Save Your Neck

By Lindsey Galloway

“You can put makeup on your face and concealer under your eyes and dye on your hair,” writes Nora Ephron in I Feel Bad About My Neck (Knopf, 2006). “But short of surgery, there’s not a damn thing you can do about a neck.”

We beg to differ. Even if you loathe your neck, it’s never too late to perk it up. Here’s how:

Screen for damage
The neck tends to show age faster than the face thanks to a lifetime of sun exposure and not enough protection. The result? Hyperpigmentation, wrinkles, and fine lines. Preventative measures like sunscreen, hats, and scarves may be a no-brainer, but if the damage is already done, try serums containing at least 5 percent vitamin C to rebuild collagen and reduce discoloration.

Keep your chin up
Necks have the important job of holding up a 10-pound head, yet most of us let our shoulders or even our hands do the work. The result? Atrophied muscle. To get your neck muscles working, lift up your chin, keeping your tongue pressed to the roof of your mouth, and stretch your neck several times a day.

End the neglect
The skin around your neck is not dramatically different than what’s on your face, so why do so many of us forget about it during our morning and evening face-washing routines?
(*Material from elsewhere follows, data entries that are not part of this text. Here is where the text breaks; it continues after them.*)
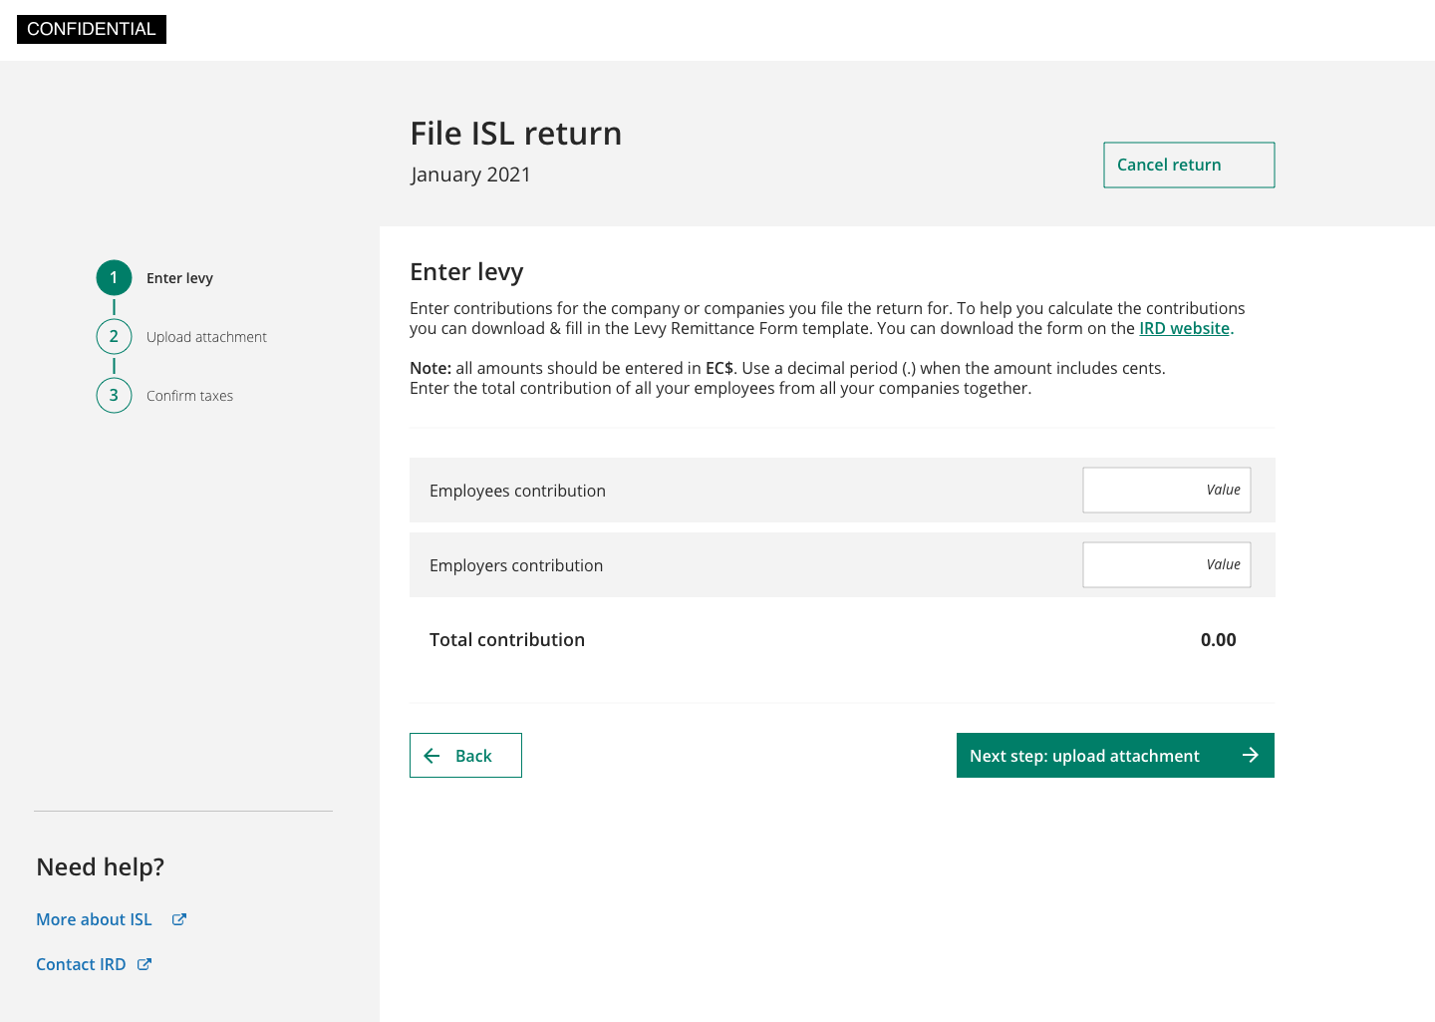Click the step 3 circle icon
This screenshot has width=1435, height=1022.
pyautogui.click(x=114, y=396)
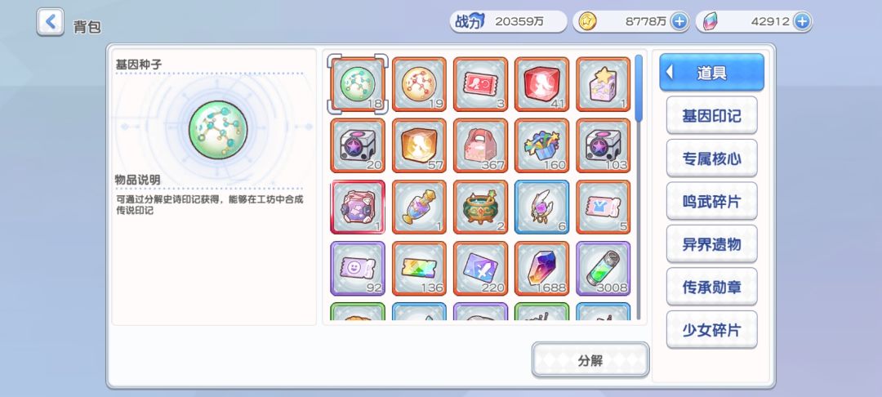Switch to the 少女碎片 tab
The width and height of the screenshot is (882, 397).
click(x=711, y=330)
Your neck should get cleanser, toner, moisturizer, and other treatments so the skin has a chance to soak up the same nutrients your face enjoys.

Rub away dullness
Use your fingertips rather than flat palms when applying cleanser and moisturizer, suggests Nicole Maust, aesthetician and founder of Talulah Skincare. Circular motions with gentle, consistent pressure in the direction of the lymph pathways—downward, toward the heart—increase the flow of lymph back into the circulatory system, where it gets purified by the liver and other organs.

Practice self-acceptance
A turtleneck is never your only option, says Maust. “We have to be practical about getting older. The neck is going to have some aging skin, but it can continue to be beautiful in a different way,” she says. “There’s something truly lovely about an older woman who looks like herself.” And that’s something no one should feel bad about.